Only certain lines below are wanted: those starting at the line containing "Contact us (955, 35)" and ending at the line containing "swimming pool decking (751, 2414)", both included, each retyped exactly.

EXERCISE DATA Start Marker

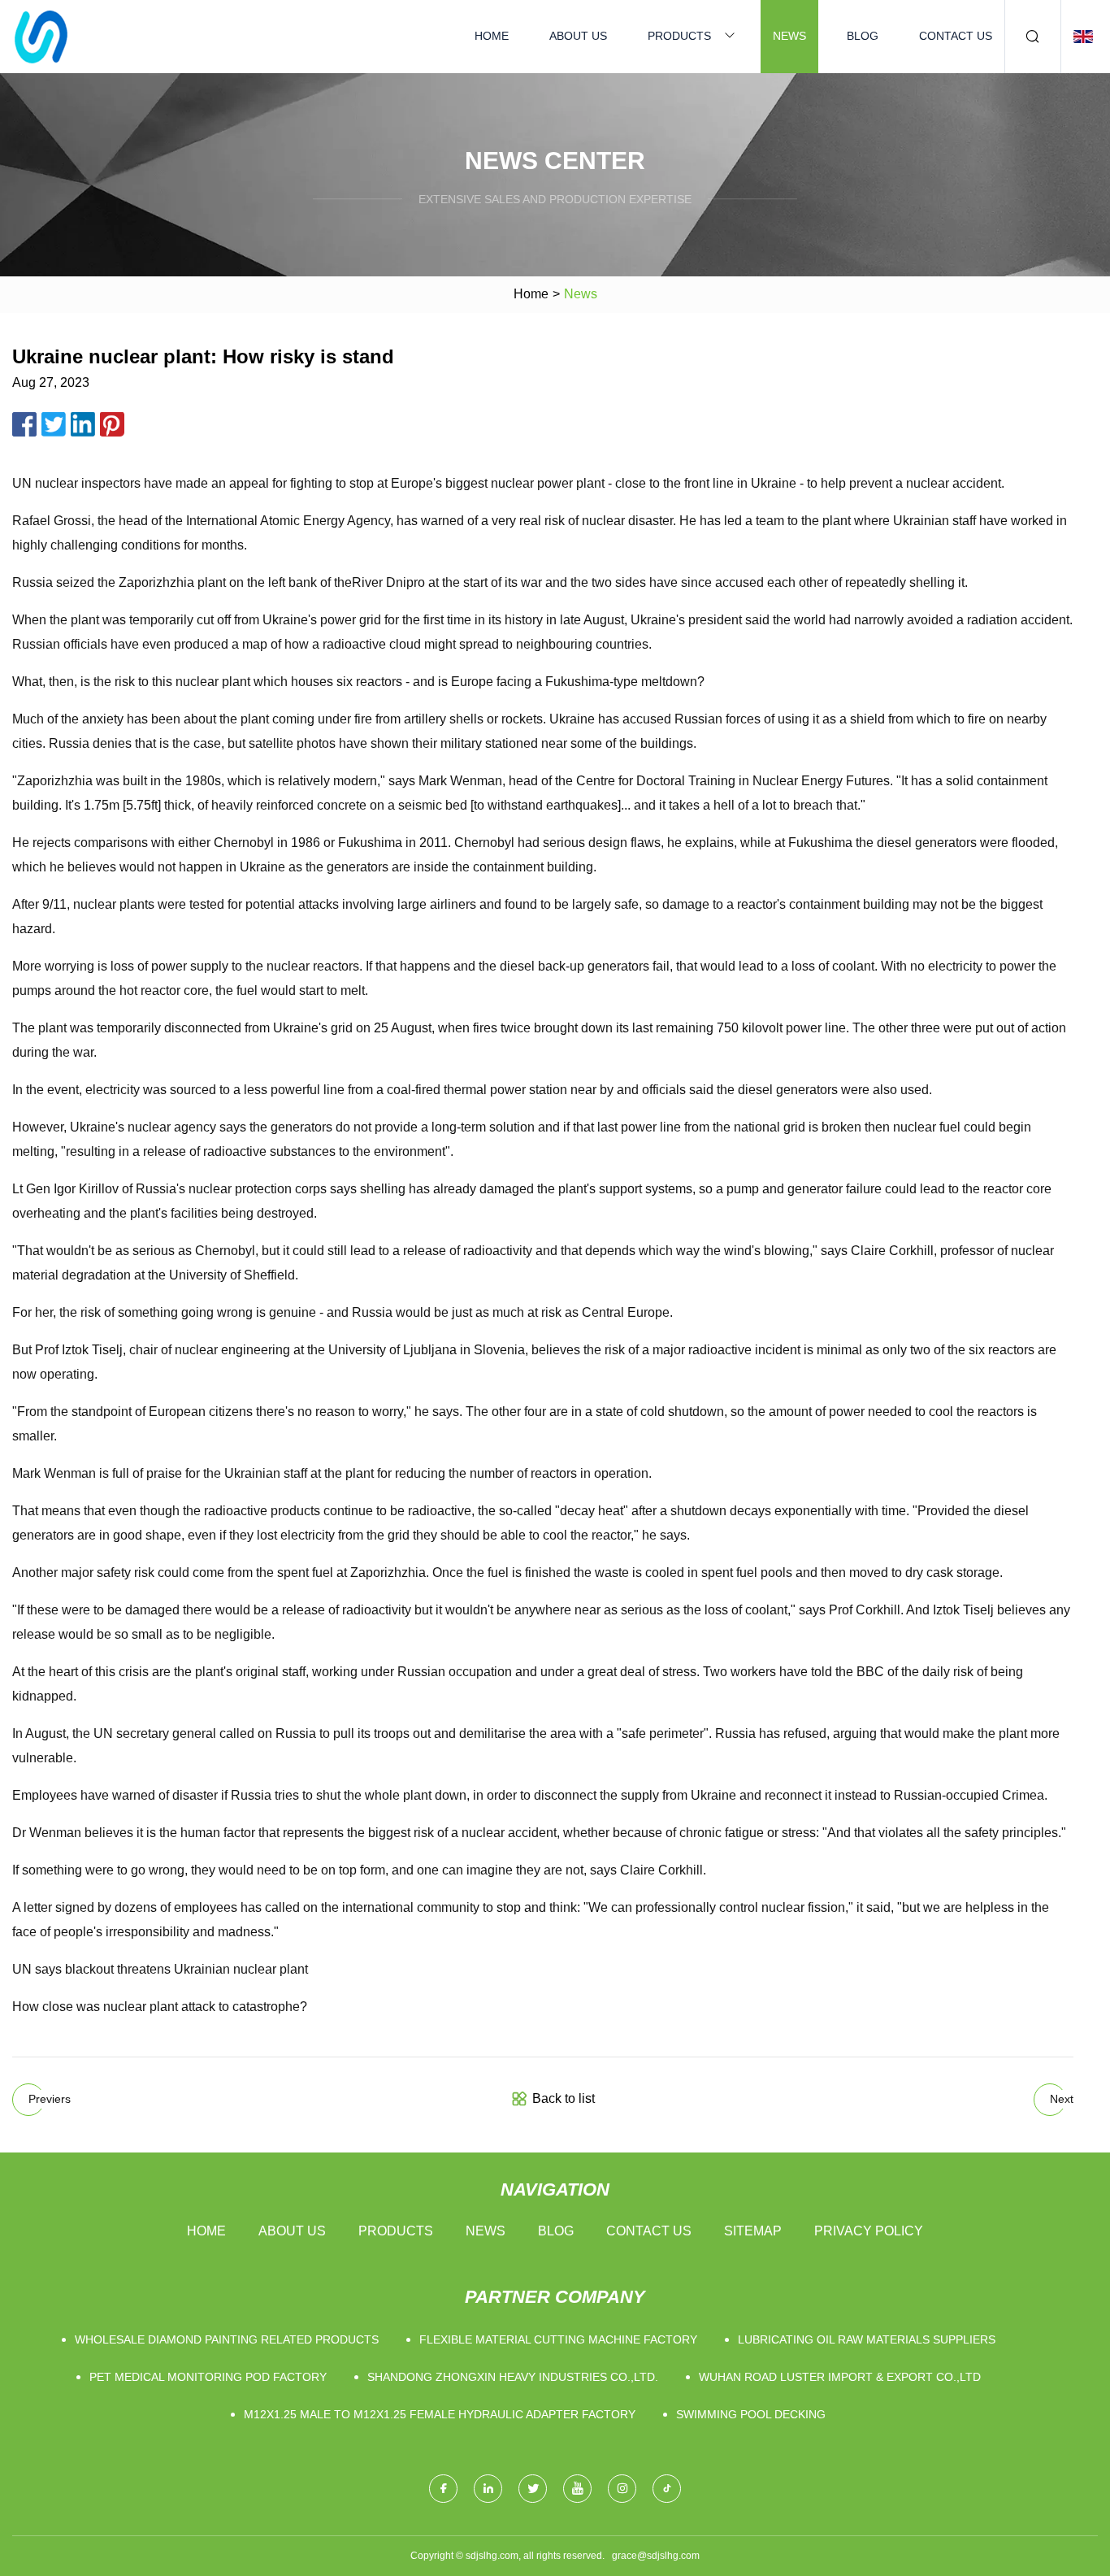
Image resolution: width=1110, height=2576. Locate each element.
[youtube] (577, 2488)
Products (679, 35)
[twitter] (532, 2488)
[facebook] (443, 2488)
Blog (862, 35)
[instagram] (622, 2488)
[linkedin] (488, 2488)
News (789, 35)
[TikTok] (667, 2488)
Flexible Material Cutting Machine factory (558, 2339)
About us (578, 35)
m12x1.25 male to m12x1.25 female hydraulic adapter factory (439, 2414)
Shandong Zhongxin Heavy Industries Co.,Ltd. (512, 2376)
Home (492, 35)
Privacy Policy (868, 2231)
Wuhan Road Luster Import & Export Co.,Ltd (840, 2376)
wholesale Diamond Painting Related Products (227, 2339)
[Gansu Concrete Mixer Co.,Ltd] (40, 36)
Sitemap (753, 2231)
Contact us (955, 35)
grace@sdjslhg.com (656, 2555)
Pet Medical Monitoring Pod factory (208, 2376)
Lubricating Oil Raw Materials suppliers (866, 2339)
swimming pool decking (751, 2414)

EXERCISE DATA End Marker
EXERCISE DATA Start Marker

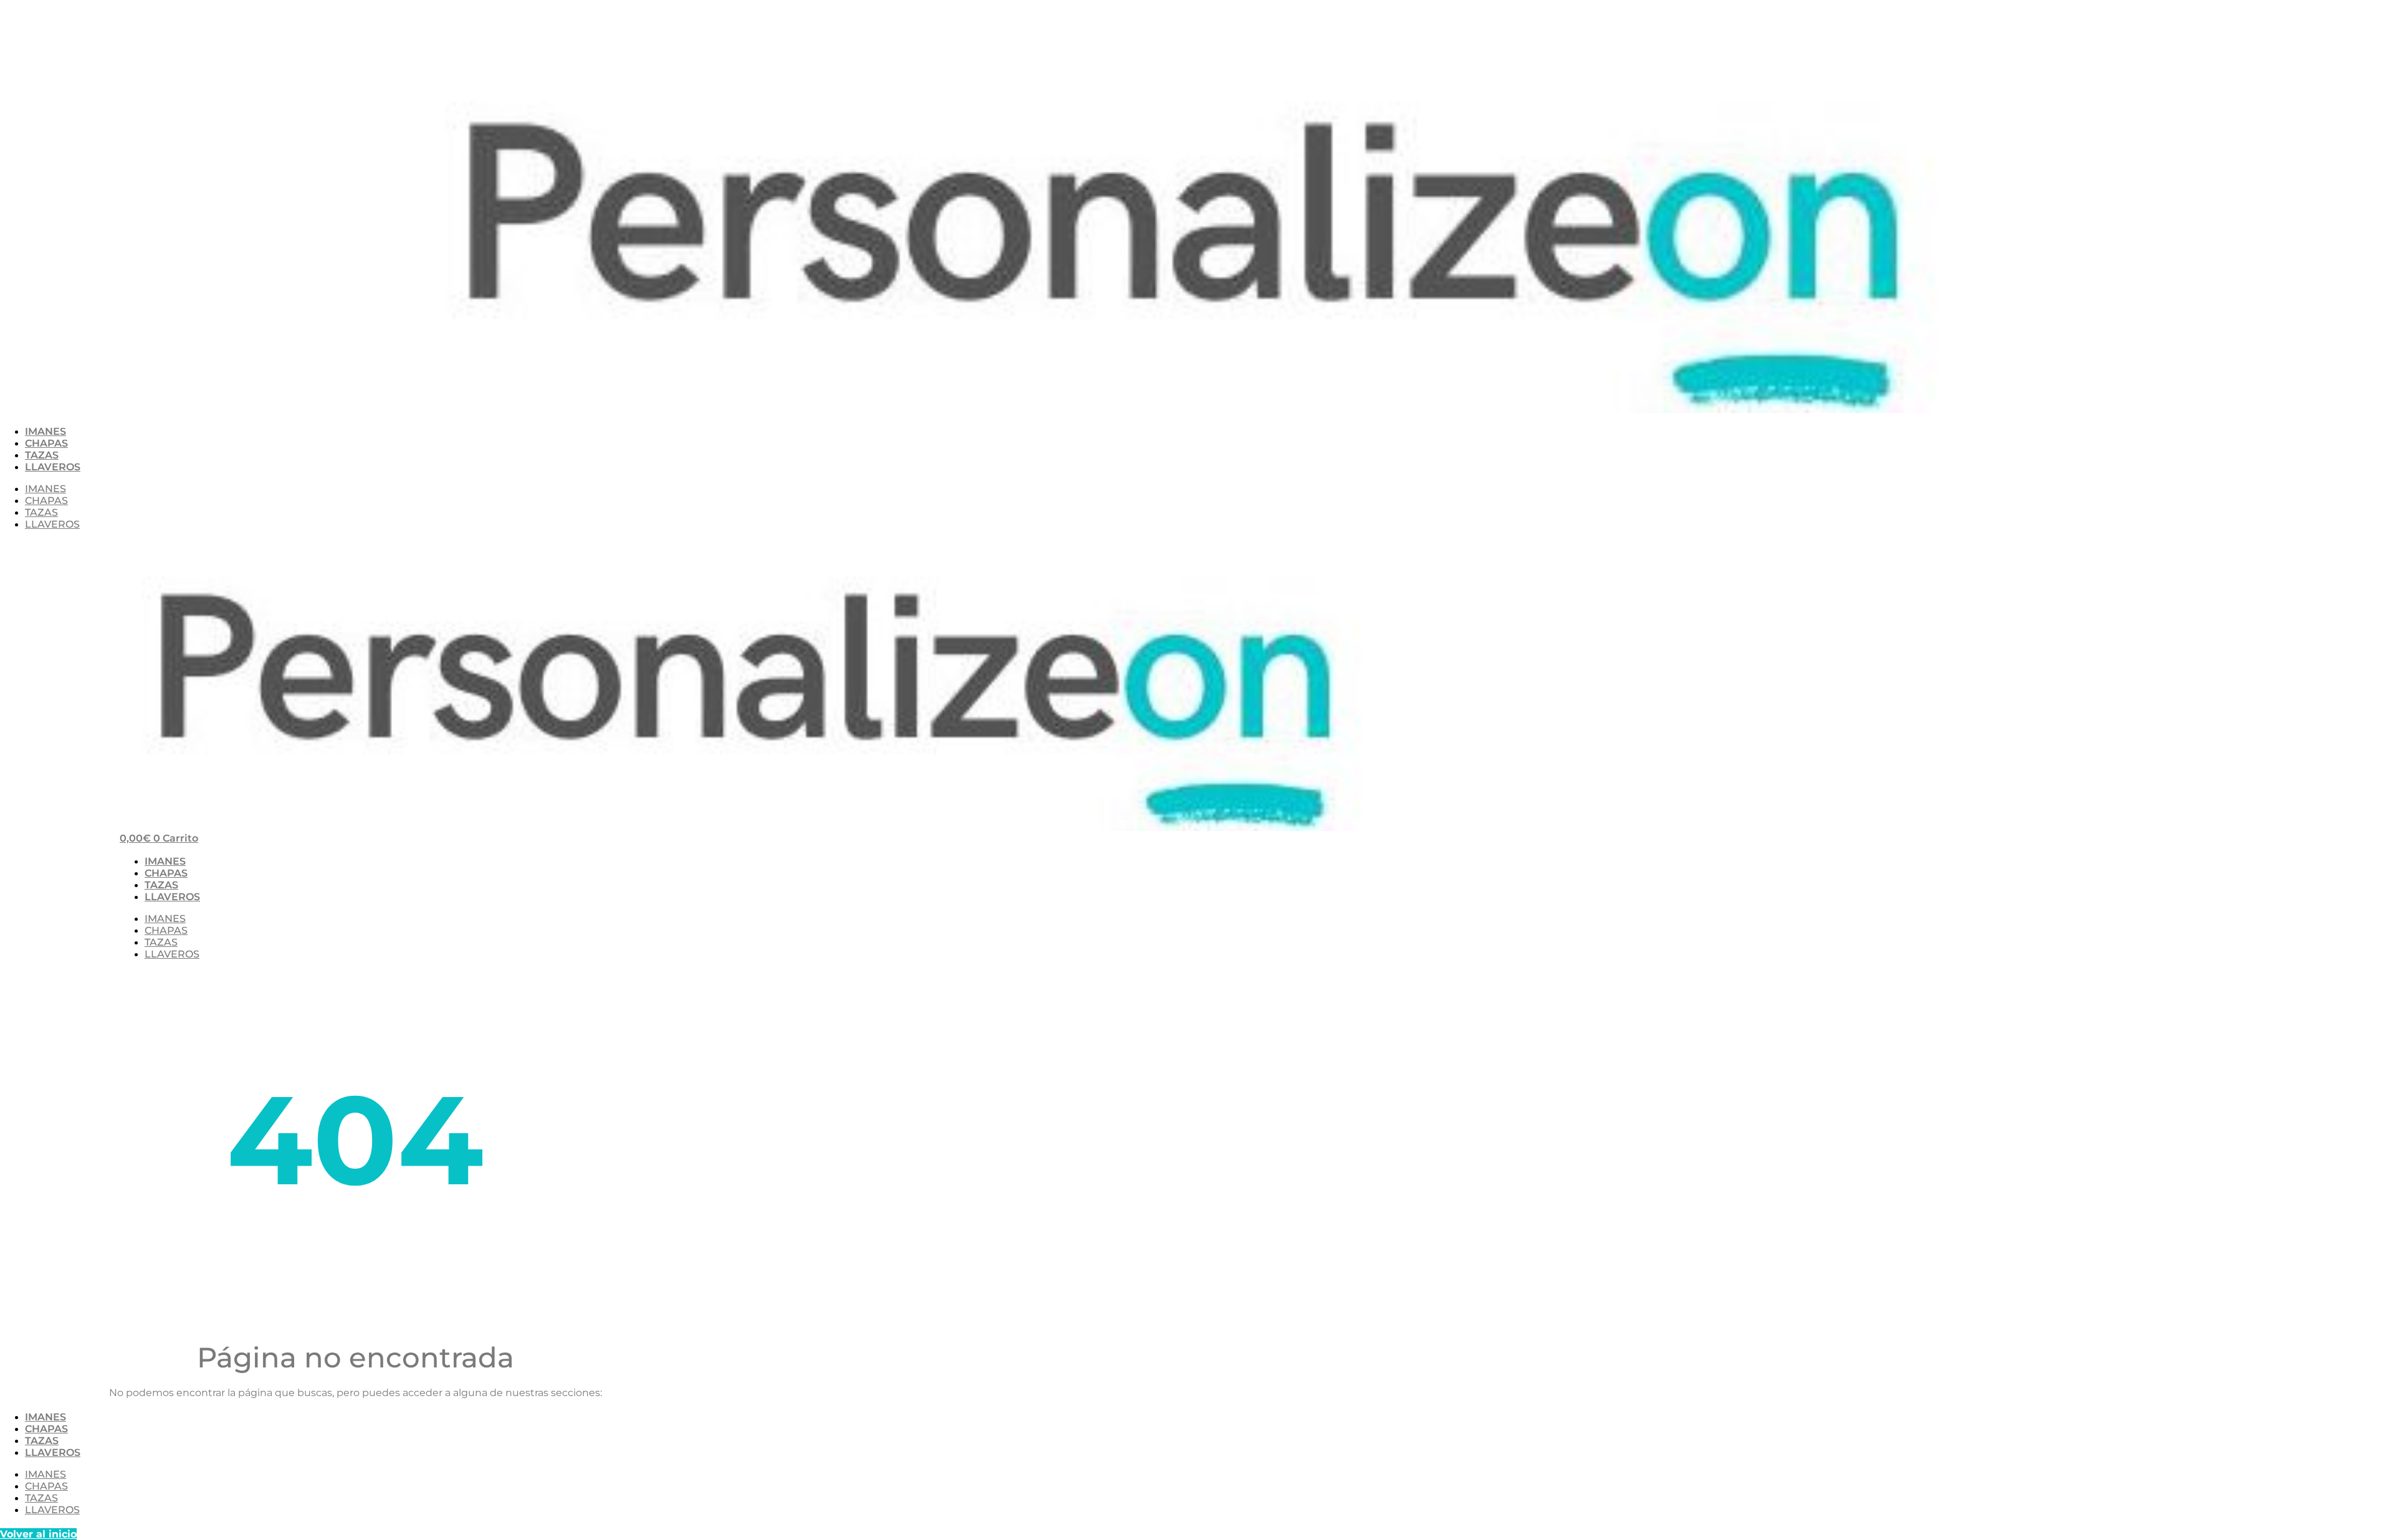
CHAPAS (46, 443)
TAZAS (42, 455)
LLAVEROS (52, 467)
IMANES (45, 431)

EXERCISE DATA End Marker

» **RESPONSE AREA**
Contact us (955, 35)
grace@sdjslhg.com (656, 2555)
Pet Medical Monitoring Pod factory (208, 2376)
Lubricating Oil Raw Materials suppliers (866, 2339)
swimming pool decking (751, 2414)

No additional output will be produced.